The scrapy spiders implemented do not read from and add to existing json files. Instead it executes the entire job in one session. To execute the movie list spider, cd to the IMDBScraper folder, then run: ‘scrapy crawl list_spider -o .json’. This will deploy the spider and scrape the movie data of TOP 5000 FILMS (2021 UPDATE) movie list that has 6,329 titles.
To execute the ID iterator spider, cd to the IMDBScraper folder, then run: ‘scrapy crawl movie_spider -o .json -a start=120737 -a delta=5000’. This was the exact command used to get the scraped ID dataset. If needed the ‘start’ variable can be modified to provide a different starting ID, while the ‘delta’ variable can be modified to provide a different range to parse movies from (scraper goes from start - (start+delta))

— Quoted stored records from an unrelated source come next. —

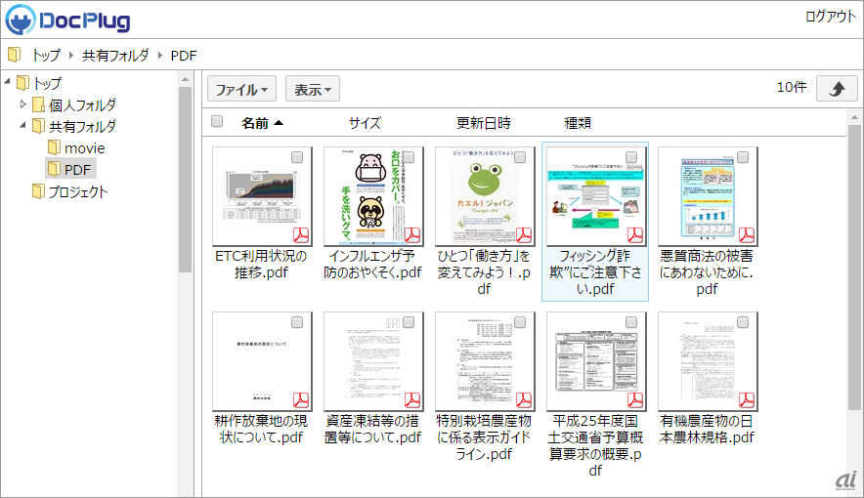This screenshot has height=498, width=864.
Task: Expand the 個人フォルダ tree node
Action: [x=23, y=104]
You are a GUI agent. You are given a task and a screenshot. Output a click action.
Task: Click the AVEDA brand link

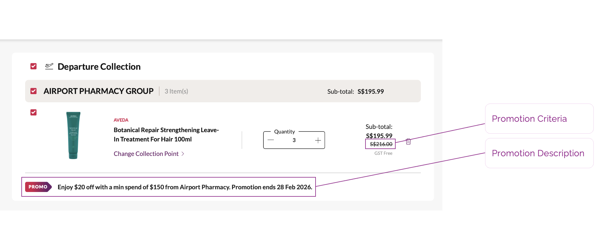(x=121, y=120)
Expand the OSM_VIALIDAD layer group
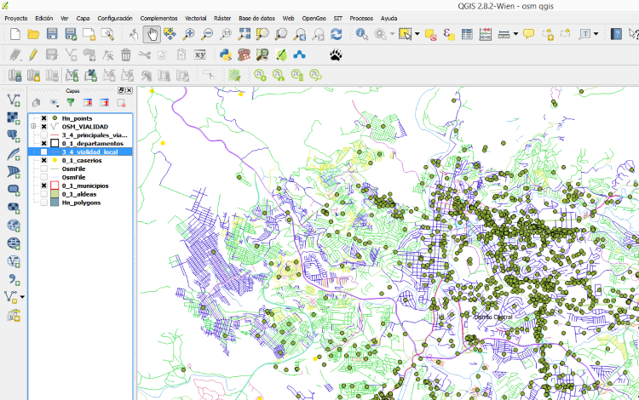Viewport: 639px width, 400px height. click(33, 127)
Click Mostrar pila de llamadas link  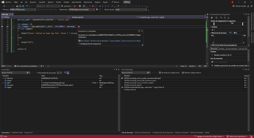point(99,40)
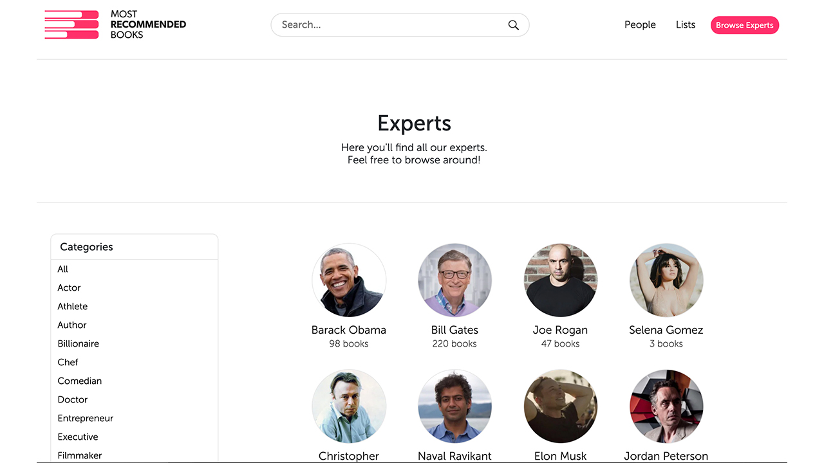Open Selena Gomez's profile picture

tap(666, 280)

To build the PyLucene index, we created an executable file called indexbuilder.sh to run the command, while also checking whether the file path is correct and the input file exists.
we run the executable file indexbuilder.sh with the following command: ./indexbuilder.sh <filepath/input_data_file>
If ran successfully, the indexed data will be created in a folder called “imdb_lucene_index” in the same directory as the indexbuilder.sh file, and we can perform search queries on that data.
Note that the json file we are using as input is the "cleaned" json which relies on the IMDB public dataset. Make sure to use the given input file rather than just using the direct output of the scraper.